Robyn Hitchcock & The Venus 3
Psychedelic minstrel and all round groove merchant of both impeccable taste and chiliastic calibre, Robyn Hitchcock (who else?), returns with Propellor Time, his third Venus 3 album since 2006 - Venus 3 being the three-piece outfit with which the Hitch has surrounded himself of late.
And jolly fab, if not a tad idiosyncratic they are too.
This ought hardly be surprising, considering they are made up of former Ministry drummer Bill Rieflin, Young Fresh Fellow, Scott McCaughey on bass, and the irrepressible REM guitarist, Peter Buck, on assorted jingle-jangle sparkle. So as Venus 3, said three contribute to Hitchcock’s quasi-existentialist musicality in such a way that it sounds as if they’ve been together for at least thirty-five years.
The mercurial opener ‘Star of Venus,’ being a perfect example of the exquisite understanding conveyed throughout. With a relaxed, cerebral feel that so many of today’s young bucks would clearly fail to muster in a hundred million elongated life-times (with the possible exception of The Arctic Monkeys), the interaction betwixt the four is both wry and wondrous to behold. Replete with Hitchcock’s quirky and eccentric Englishness - which is admittedly not too far removed from Syd Barrett era Pink Floyd - it is immediately apparent that this, along with ‘The Afterlight’ that follows, is not the sort of song you’re ever likely to hear on the Ken Bruce Show.
To a certain degree, this might be considered a good thing - although from a shifting product perspective, perhaps not quite as inspiring to the man in question as that of the dreadful Leona Lewis.
Still, as Tony Soprano likes to say, ‘waddaya gonna do?’
Bequeath the world with turgid repetition or continue to traipse the boards of individuality?
That the kindred and utopian spirit Nick Lowe lends a hand - on what can only be considered the most lush of harmonies on three tracks - is an added bonus; as is the appearance of former Zep multi-instrumentalist, John Paul Jones, on mandolin.
While the latter’s contribution is on a live rendition of ‘Luckiness’ as well as the album’s closing track ‘Evolove,’Propellor Time’s stand-out track has to be ‘Ordinary Millionaire.’ Co-written with former Smiths guitarslinger, Johnny Marr, the song’s introduction arrives by way of Kate St. John’s austere and rather glorious cor anglais, before kicking in with the coolest of chord structures; eventually evolving into one of the most eloquent of (original) songs heard in a long time.

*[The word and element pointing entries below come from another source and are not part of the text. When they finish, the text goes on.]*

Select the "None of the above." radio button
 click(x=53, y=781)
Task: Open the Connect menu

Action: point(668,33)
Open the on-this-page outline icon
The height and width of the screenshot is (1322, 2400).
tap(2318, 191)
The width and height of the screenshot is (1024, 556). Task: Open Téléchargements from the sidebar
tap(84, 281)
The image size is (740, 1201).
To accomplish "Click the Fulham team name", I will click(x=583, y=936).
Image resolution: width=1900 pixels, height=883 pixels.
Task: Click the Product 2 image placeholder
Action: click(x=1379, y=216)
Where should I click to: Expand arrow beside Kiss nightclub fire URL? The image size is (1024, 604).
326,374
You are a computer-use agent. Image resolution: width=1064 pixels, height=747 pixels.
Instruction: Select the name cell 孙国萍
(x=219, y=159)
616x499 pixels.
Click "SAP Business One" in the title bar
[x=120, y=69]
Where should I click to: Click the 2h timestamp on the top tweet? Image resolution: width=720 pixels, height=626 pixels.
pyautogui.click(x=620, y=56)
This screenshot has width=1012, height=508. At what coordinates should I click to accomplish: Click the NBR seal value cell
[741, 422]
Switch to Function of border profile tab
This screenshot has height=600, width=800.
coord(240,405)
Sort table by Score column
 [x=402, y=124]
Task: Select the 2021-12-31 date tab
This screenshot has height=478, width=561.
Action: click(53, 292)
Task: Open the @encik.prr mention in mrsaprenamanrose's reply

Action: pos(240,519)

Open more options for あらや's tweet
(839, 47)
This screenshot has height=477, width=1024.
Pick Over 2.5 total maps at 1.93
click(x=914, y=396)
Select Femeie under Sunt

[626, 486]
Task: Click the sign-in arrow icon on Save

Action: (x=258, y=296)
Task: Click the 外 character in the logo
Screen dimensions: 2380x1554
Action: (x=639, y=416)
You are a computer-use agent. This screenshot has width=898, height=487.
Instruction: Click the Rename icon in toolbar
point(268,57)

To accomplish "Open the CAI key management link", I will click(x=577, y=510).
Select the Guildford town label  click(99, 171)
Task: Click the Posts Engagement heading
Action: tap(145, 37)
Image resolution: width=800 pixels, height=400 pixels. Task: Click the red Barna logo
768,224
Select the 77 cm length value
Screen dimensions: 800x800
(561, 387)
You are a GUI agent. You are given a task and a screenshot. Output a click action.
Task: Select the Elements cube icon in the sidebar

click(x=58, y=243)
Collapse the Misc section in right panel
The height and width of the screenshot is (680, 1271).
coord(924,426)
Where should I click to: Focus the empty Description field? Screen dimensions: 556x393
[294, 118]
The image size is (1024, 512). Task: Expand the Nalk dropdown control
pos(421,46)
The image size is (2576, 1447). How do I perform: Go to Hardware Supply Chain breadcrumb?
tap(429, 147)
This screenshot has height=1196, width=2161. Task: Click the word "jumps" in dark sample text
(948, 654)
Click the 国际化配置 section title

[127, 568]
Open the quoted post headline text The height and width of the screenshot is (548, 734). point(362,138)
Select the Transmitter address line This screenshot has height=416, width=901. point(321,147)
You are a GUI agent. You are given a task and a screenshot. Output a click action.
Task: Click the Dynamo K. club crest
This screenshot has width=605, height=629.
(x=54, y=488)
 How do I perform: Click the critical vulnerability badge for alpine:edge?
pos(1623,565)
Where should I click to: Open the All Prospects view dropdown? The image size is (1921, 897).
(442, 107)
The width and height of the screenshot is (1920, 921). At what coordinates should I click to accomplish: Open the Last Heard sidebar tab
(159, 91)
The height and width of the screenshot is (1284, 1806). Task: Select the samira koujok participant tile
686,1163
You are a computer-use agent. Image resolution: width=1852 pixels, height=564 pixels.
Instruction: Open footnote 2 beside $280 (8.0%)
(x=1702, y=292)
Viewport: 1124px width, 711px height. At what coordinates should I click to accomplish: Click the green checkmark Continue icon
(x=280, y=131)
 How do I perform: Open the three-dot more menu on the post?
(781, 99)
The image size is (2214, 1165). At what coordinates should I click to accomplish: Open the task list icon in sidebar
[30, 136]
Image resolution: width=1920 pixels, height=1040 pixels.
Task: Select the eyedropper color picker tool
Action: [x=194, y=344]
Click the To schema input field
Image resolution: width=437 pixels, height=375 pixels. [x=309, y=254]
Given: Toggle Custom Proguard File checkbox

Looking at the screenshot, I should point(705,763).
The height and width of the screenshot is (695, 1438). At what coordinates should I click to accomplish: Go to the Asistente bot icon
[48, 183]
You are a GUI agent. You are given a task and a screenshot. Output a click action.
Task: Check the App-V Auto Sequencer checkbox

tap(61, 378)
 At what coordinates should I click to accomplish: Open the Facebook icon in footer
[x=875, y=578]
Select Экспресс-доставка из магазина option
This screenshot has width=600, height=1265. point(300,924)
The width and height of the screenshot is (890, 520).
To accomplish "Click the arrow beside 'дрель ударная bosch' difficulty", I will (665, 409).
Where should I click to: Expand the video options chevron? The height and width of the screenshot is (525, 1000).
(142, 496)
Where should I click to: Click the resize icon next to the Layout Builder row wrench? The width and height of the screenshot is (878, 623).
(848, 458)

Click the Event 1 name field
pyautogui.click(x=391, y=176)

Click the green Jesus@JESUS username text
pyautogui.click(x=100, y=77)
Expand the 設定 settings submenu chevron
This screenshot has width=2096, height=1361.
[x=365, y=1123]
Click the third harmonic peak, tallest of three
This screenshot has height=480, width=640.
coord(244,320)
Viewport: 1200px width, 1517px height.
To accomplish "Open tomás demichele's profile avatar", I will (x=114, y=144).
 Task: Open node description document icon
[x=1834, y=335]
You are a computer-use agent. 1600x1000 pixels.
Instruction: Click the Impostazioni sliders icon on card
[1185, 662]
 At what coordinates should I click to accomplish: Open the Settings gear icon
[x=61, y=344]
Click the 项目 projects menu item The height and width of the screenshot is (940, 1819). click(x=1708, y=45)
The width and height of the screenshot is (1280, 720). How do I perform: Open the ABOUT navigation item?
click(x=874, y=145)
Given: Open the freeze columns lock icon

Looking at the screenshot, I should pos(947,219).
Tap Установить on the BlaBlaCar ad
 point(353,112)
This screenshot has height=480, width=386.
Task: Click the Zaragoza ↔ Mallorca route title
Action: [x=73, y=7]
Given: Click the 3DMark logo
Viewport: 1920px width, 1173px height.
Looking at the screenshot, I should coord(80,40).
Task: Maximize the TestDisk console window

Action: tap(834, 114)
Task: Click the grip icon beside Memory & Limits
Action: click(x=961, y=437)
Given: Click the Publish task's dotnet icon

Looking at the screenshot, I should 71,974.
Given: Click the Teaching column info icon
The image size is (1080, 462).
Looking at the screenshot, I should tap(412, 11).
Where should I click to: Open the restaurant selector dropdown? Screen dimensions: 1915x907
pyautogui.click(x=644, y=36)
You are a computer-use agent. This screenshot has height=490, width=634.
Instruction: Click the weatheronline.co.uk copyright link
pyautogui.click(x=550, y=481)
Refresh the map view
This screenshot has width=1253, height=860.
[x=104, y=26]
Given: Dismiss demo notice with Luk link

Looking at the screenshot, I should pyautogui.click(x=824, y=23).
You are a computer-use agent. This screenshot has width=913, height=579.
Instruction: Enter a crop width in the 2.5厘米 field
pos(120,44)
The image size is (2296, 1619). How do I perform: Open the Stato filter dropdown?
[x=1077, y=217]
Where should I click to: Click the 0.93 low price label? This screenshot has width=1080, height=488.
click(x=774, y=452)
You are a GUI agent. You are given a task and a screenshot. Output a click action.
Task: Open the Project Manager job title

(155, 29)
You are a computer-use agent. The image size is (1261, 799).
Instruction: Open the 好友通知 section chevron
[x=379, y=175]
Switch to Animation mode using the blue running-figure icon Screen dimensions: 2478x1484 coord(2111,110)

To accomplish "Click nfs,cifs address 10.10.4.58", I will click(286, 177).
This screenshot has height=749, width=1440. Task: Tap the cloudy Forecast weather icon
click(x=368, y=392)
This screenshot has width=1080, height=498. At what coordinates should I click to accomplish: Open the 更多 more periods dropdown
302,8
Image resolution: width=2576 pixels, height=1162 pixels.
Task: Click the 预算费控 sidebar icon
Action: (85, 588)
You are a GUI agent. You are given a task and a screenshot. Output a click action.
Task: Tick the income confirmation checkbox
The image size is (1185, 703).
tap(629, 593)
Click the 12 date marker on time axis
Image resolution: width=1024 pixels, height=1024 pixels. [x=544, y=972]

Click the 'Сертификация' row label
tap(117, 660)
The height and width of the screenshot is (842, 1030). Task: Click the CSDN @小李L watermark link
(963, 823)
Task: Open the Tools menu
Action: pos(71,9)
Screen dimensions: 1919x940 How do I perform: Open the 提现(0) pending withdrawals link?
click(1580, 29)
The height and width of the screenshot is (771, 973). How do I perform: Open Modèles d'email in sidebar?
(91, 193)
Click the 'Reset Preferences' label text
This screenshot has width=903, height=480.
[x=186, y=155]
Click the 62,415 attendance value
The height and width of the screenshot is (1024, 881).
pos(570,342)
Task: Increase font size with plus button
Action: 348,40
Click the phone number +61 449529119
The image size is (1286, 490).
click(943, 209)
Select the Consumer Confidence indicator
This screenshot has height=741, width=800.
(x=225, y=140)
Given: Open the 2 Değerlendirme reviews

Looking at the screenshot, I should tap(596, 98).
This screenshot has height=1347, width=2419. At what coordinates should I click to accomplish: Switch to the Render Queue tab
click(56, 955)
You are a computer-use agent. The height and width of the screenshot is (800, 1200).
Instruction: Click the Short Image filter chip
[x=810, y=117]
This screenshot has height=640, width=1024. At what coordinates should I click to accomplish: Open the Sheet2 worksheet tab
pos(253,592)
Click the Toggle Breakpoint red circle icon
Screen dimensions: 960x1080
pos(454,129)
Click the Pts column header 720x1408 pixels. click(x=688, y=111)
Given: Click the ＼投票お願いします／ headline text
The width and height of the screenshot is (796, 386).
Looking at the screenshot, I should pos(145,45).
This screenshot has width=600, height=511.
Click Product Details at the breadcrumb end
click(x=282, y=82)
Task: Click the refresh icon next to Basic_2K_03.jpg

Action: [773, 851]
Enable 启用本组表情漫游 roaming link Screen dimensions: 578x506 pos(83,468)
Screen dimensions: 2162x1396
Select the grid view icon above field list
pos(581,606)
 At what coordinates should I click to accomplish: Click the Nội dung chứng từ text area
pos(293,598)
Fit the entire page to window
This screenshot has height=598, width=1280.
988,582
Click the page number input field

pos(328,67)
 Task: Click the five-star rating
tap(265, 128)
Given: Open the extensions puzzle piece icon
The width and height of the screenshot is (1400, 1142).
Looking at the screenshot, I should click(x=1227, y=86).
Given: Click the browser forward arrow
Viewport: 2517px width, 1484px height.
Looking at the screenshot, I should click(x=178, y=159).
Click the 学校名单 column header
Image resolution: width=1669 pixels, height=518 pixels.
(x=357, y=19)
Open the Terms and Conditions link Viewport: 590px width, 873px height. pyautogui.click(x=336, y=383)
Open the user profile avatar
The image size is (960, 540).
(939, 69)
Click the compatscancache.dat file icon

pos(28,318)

Moreover, it’s the trajectory of Robyn Hitchcock’s mid-period Revolver influence of The Beatles, along with the aforementioned Piper At The Gates of Dawn era Pink Floyd, which continues to align (t)his work with (occasional) brilliance, substance and coherence. Regardless of guest musicians.
For this reason alone, is the former Soft Boy’s work always worth investigated and delving into, even if only to momentarily remind oneself that music still actually counts for something - other than disgusting tax returns and deplorable, vacuous ratings.